However, ADB has cut its growth projection to 6.4 per cent from 7.2 per cent (as announced in December) for FY 24. “The growth moderation in FY2023 is premised on the ongoing global economic slowdown, tight monetary conditions, and elevated oil prices,” the agency said.

Also read: Economy slowed down to 4.4% in Q3; Govt hopeful of 7% growth in FY23

World Bank

Addressing a press conference to release the India Development Update, Auguste Tano Kouame, World Bank’s Country Director in India, said the Indian economy continues to show strong resilience to external shocks, notwithstanding “external pressures, India’s service exports have continued to increase, and the current-account deficit is narrowing,” he said.

Although headline inflation is elevated, it is projected to decline to an average of 5.2 per cent in FY 24, amid easing global commodity prices and some moderation in domestic demand. The Reserve Bank of India has withdrawn accommodative measures to rein in inflation by hiking the policy interest rate. India’s financial sector also remains strong, buoyed by improvements in asset quality and robust private-sector credit growth.

Dhruv Sharma, Senior Economist with the World Bank, expects that the Centre is likely to meet its fiscal deficit target of 5.9 per cent of GDP in FY24, and combined with consolidation in state government deficits, the general government deficit is also projected to decline. As a result, the debt-to-GDP ratio is projected to stabilise. On the external front, the current account deficit is projected to narrow to 2.1 per cent of GDP from an estimated 3 per cent in FY23, on the back of robust service exports and a narrowing merchandise trade deficit.

However, Sharma clarified that this deficit estimate has not factored in the possible impact on the oil bill on account of a production cut announced by oil producing countries. “An increase of $10 a barrel could translate into a 40 basis points to half a per cent increase in CAD,” he said.

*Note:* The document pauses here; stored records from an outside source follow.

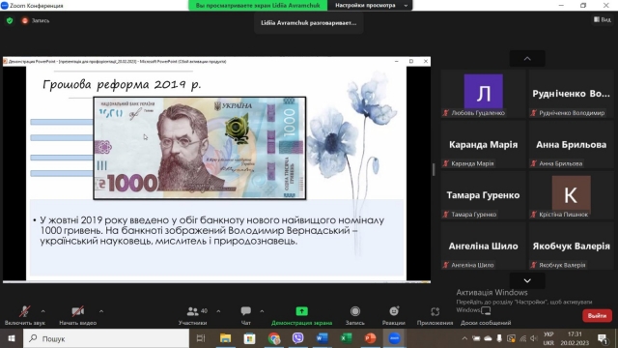Image resolution: width=618 pixels, height=348 pixels.
Task: Open the Вид view layout menu
Action: click(603, 19)
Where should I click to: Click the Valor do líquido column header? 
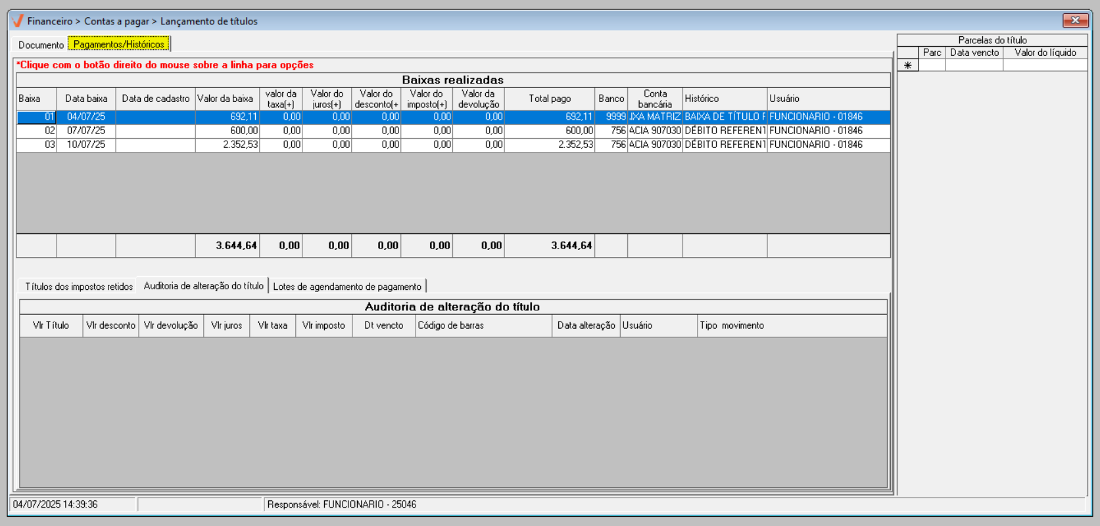click(x=1045, y=53)
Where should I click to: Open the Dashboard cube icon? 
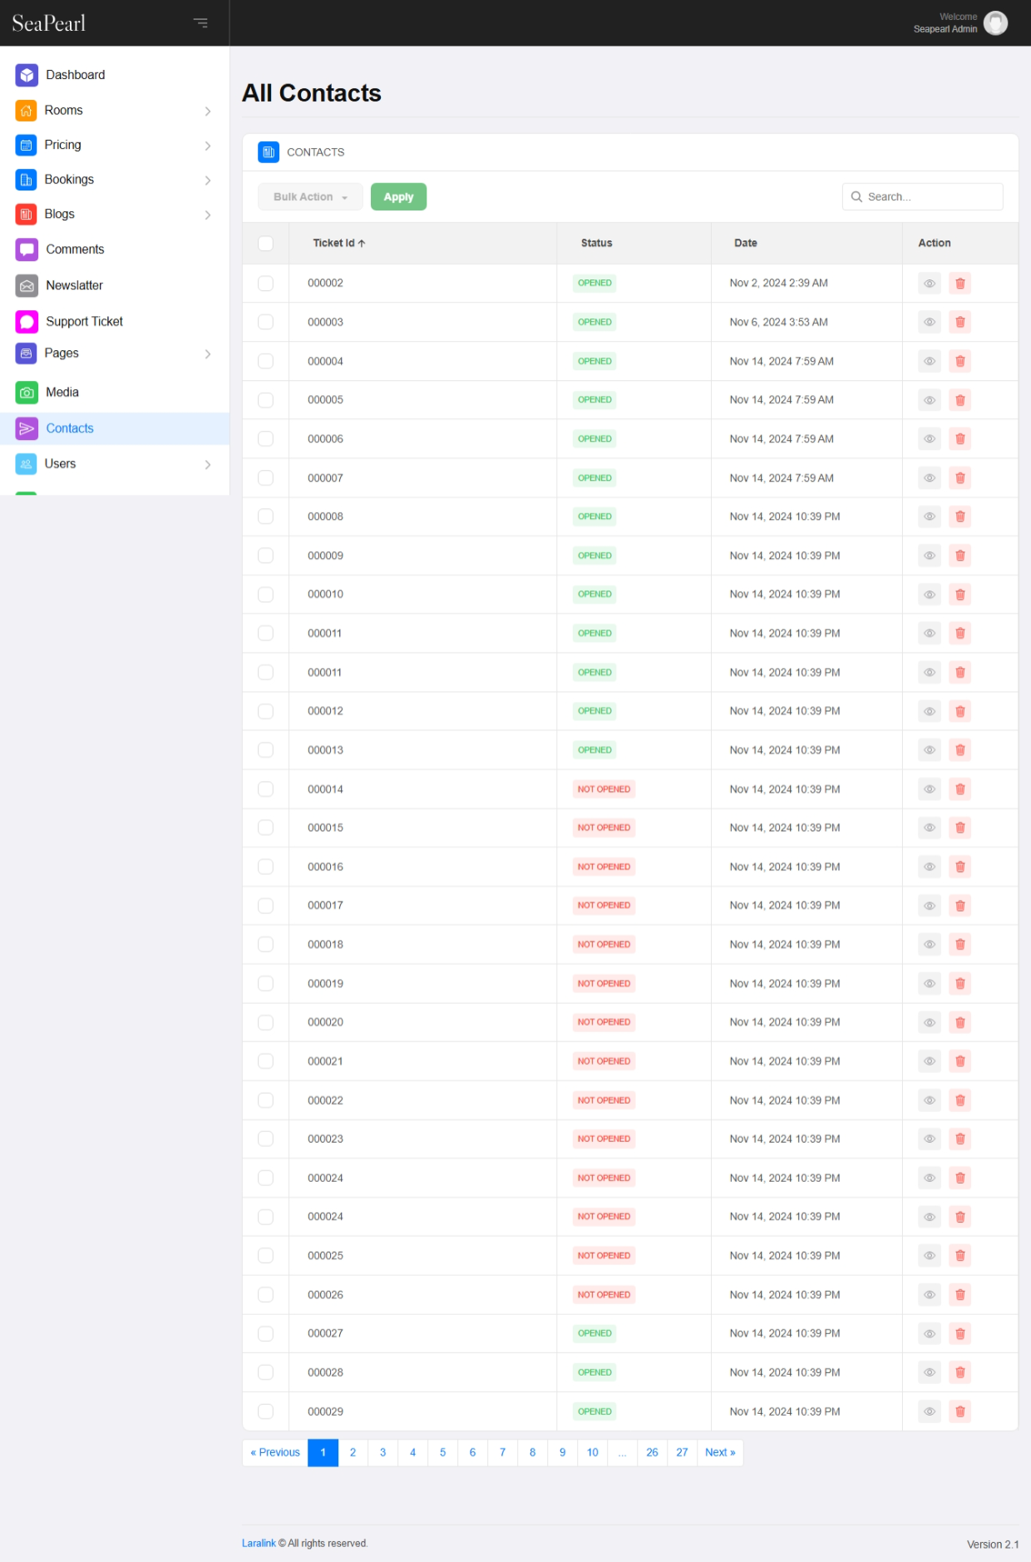pyautogui.click(x=27, y=75)
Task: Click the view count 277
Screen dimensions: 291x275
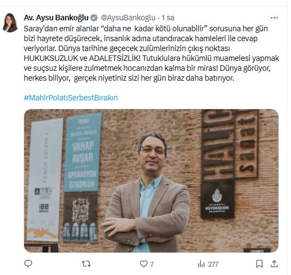Action: point(213,264)
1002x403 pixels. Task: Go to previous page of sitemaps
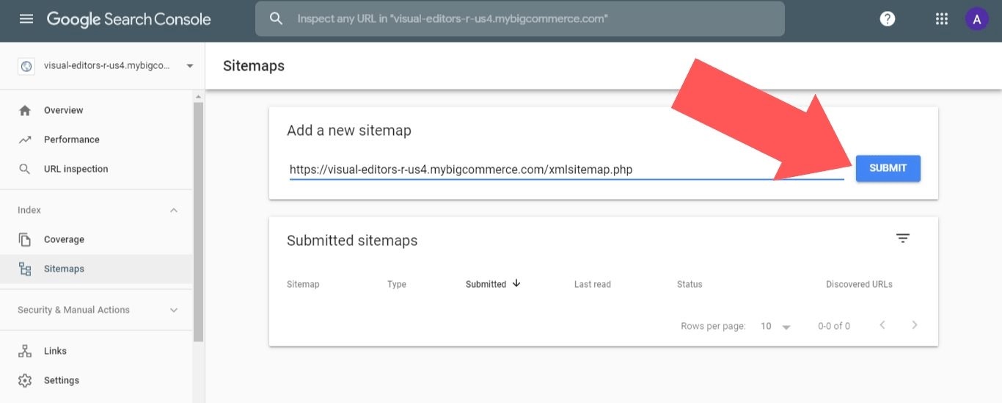[882, 325]
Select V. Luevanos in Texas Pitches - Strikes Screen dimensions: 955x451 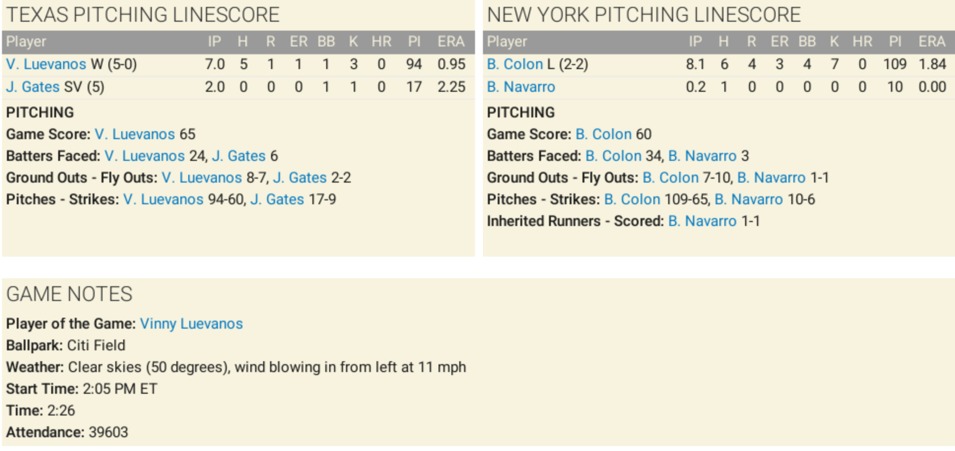click(163, 199)
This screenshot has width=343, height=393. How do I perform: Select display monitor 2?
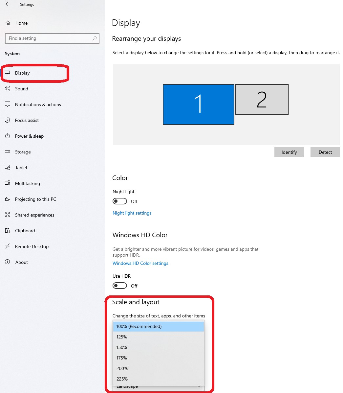tap(262, 100)
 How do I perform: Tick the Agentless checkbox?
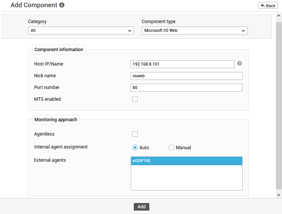(x=135, y=134)
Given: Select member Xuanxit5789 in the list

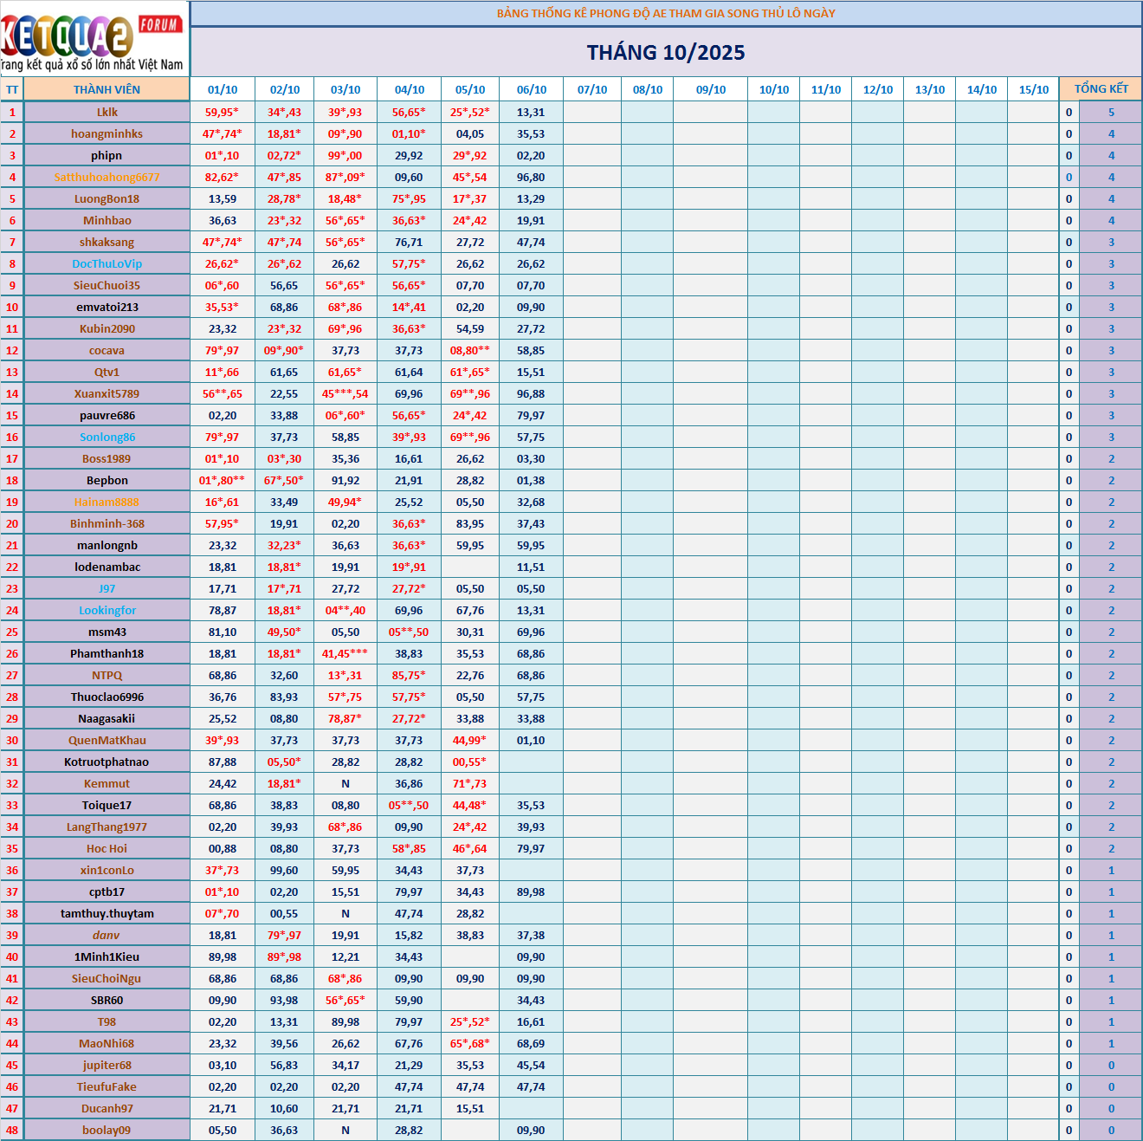Looking at the screenshot, I should click(x=107, y=394).
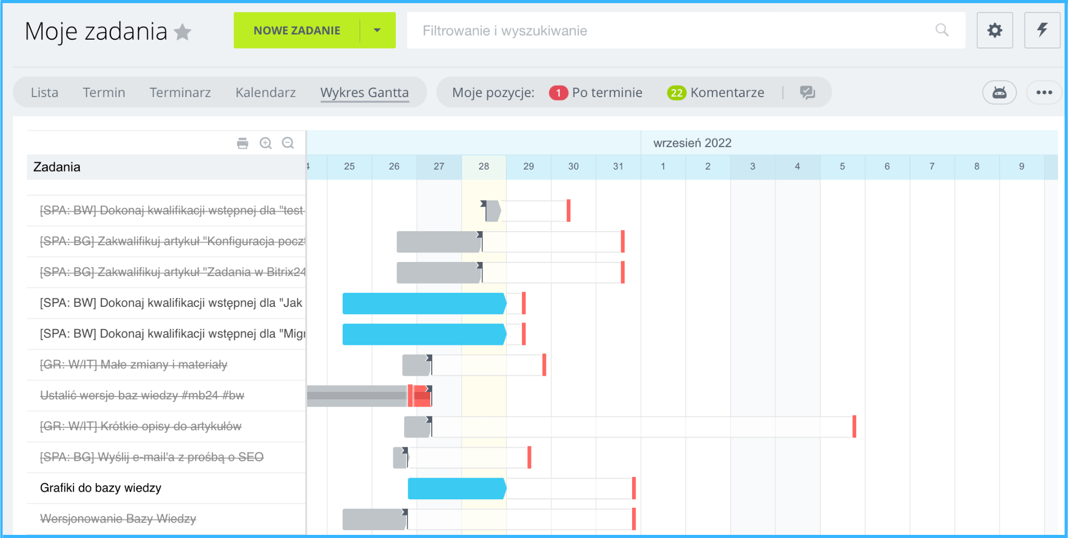Click the favorite star next to Moje zadania
Viewport: 1068px width, 538px height.
coord(183,32)

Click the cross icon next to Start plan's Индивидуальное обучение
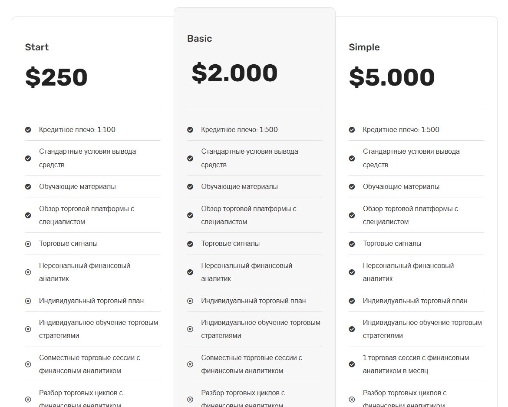(28, 329)
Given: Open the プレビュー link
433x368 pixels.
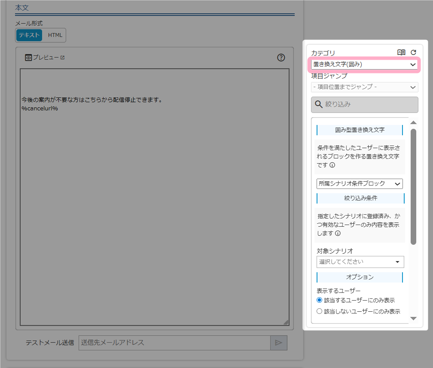Looking at the screenshot, I should (x=46, y=58).
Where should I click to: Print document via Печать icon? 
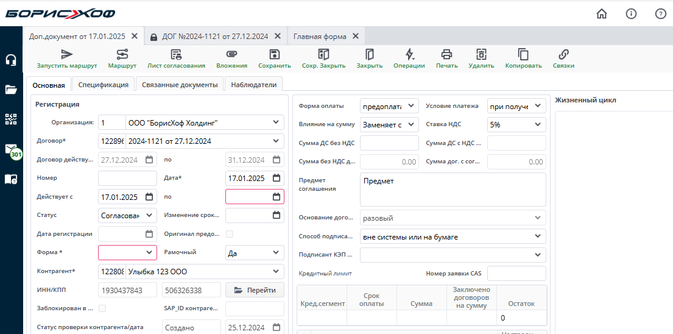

When asked about the impact of US and European banks going bust on Indian banks, Sharrma said that spill-overs from recent developments in financial markets in the US and Europe pose a risk to short-term investment flows to emerging markets, including India. “But Indian banks remain well capitalised and regulated,” he said.


While cutting its projection for FY24, ADB said FY 2024-25 (FY 25) is expected to see faster investment growth, thanks to supportive government policies and sound macroeconomic fundamentals, lower non-performing loans in banks, and significant corporate deleveraging that will enhance bank lending. It estimates the growth rate to be 6.7 per cent in FY 25.

“Despite the global slowdown, India’s economic growth rate is stronger than many peer economies and reflects relatively robust domestic consumption and lesser dependence on global demand,” said ADB Country Director for India Takeo Konishi.